Il caso descritto è una prova e controprova, col metodo galileiano, che i sintomi di decadimento profondo ed i dati di laboratorio su linfociti e citochine, sia nel cancro che nel Covid-19 sono fortemente legati all’infiammazione.
Questa pista, indicata da Antonio Macciò ed Alberto Mantovani in Italia, ed approvata dal mondo scientifico internazionale, è ormai una certezza, e su di essa sono state messe a punto terapie mirate.
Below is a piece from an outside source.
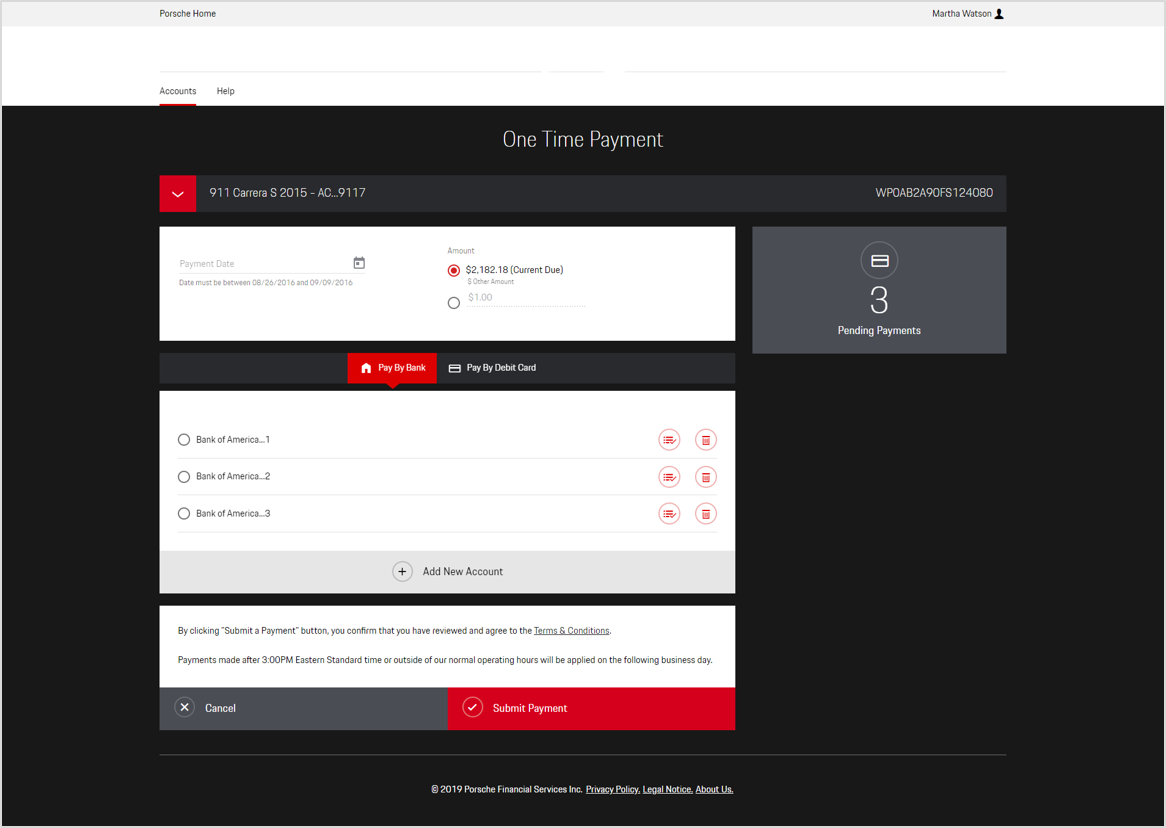Open the payment date calendar icon
Viewport: 1166px width, 828px height.
tap(359, 263)

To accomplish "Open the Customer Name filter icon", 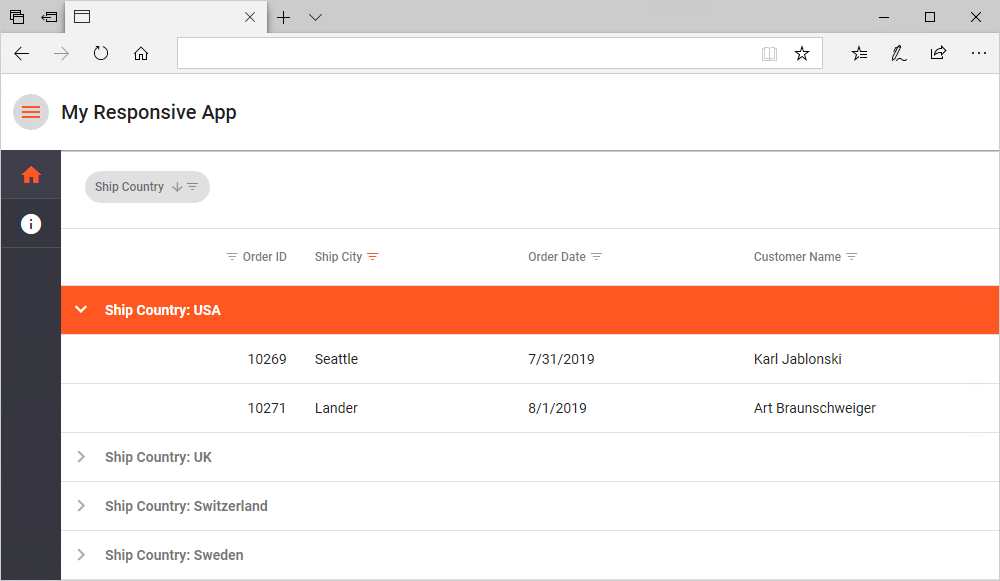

Questa bellissima storia, nonostante la tristezza della vicenda umana della paziente, obbliga noi Sulcitani ed Iglesienti a rigorose riflessioni:
1 – Gli Ospedali di Carbonia e Iglesias 20 anni fa stavano molto bene. Questo significa che il decadimento organizzativo a cui assistiamo oggi non è dovuto a questioni di periferia geografica ma ad altre forme di periferia culturale e politica da individuare.
2 – La buona Sanità è legata alla corretta dotazione di personale Medico e Sanitario. Questo è il settore più colpito.
3 – L’ottima Sanità è dovuta alla competenza e alle qualità personali. Quell’intervento è stato eseguito in 8 ore. Significa che è stato fatto con l’intento della perfezione e della accuratezza, ignorando il tempo che scorre. Su questo bisogna riflettere molto.
4 – I programmi sanitari negli ultimi 20 anni sono stati concepiti per soddisfare algoritmi con finalità amministrative. Il caso descritto ci insegna invece che la componente umana professionale e individuale è centrale per spiegare il buon risultato, e la bravura non è inseribile in un algoritmo.
Ne consegue l’imprescindibile necessità di ripristinare e curare il personale degli Ospedali.